*** Material shown ***

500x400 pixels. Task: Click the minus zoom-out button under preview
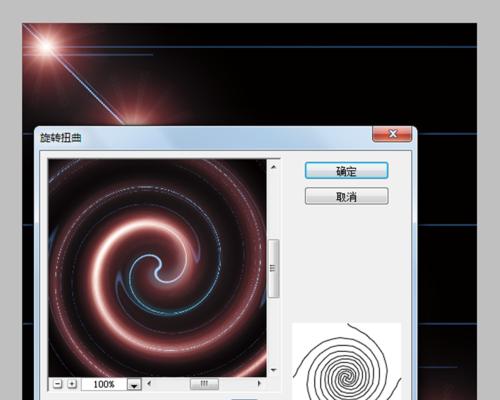58,384
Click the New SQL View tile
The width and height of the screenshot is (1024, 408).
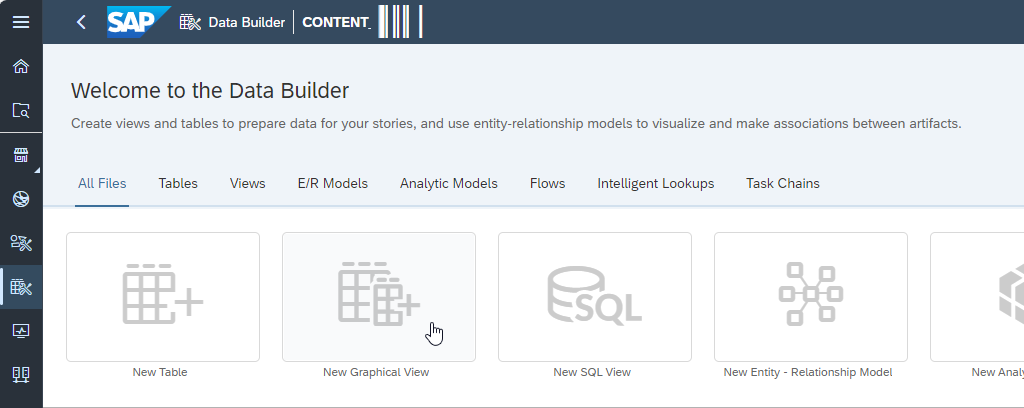pos(595,297)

*** End of Material shown ***

Task requirements: Beginning with the line that contains "Click the New SQL View tile", print exactly every line through the end of the records, both included. Omit the pictures.

Exercise output:
Click the New SQL View tile
The width and height of the screenshot is (1024, 408).
pos(595,297)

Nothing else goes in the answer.